Whilst the British Government has been immobilised by indecision, and confusion about its strategic response to the winter floods, Somerset has been left to drown. Large parts of the UK have been submerged under flood waters for months. No. 10 has failed to act as people in the region watch helplessly as their homes, businesses, cattle and crop become subsumed by contaminated water.
Amid the belated Prime Ministerial visits, a royal visit, apologies, blaming, tears and recriminations, the actions of a Slough based charity stands out with its simple, clear effort. Khalsa Aid, a Sikh charity was set up in 1999 to mark the 300th anniversary of the birth of the movement. In recognition of the achievements of the movement in the UK, and observing the plentiful fare on offer at his Khalsa Centre, that Ravi Singh was motivated to launch the charity's first humanitarian effort in Kosovo.
Recent missions by Khalsa Aid in the Philippines and Haiti have now been followed by a new operation in Somerset last weekend. Observing the failure of authorities to take effective action, and noting that had this flooding taken place in a impoverished country, Khalsa Aid, and other disaster relief charities would have taken action.
This recognition led Khalsa Aid founder, Ravi Singh, to link with a partner in Somerset, and travel to the region to provide manpower, and emergency supplies, which has been welcomed in the area. The television images of Sikhs forming part of a line, side by side with local community volunteers, to pass along supplies, is inspiring, but should not be remarkable.
As Singh says, this is his country and he is simply contributing as a fellow countryman. Sikh faith observers are visibly different from the local inhabitants of the West Country with the rich difference of their appearance, but are not strangers to the area, for Singh confessed that like many in the UK, he goes to the Somerset for his holidays.
A post-racial utopia, in Britain, is one where racial and religious difference does not define the rules of engagement. It is a word where anyone can comfortably live anywhere, a world without ghettos based on race, colour, religion and language. Anyone can go into any shop, barber, hair salon, and expect a service from whoever is working there. No one should have to shop for ordinary services at specialist areas. We should all know each other well enough to live comfortably side by side, irrespective of difference.
We are supposed to be in a post-racial Britain at this point in time. Equality legislation and its protections for ethnic minorities are being eroded. All forms of hate crime, particularly religious hate crime, is on the increase, showing we still have a long journey ahead.

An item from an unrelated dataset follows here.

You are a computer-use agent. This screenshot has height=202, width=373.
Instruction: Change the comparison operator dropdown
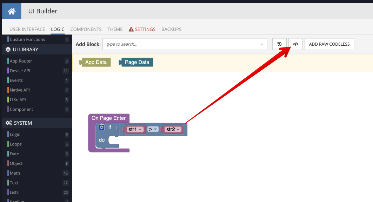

As a faith-based, ethnic minority charity, the action of Khalsa Aid in Somerset provides a glimpse of what a post-racial Britain could look like. True, like politics, disaster makes strange bedfellows. When the flood waters have subsided, the houses dried out, and businesses back up on their feet, this is the side by side integration, and understanding that must become part of race relations in British future. A future where racial and religious differences are not causes for division, suspicion and discrimination, but for celebration. Difference can be cohesive, and Khalsa Aid has shown us how.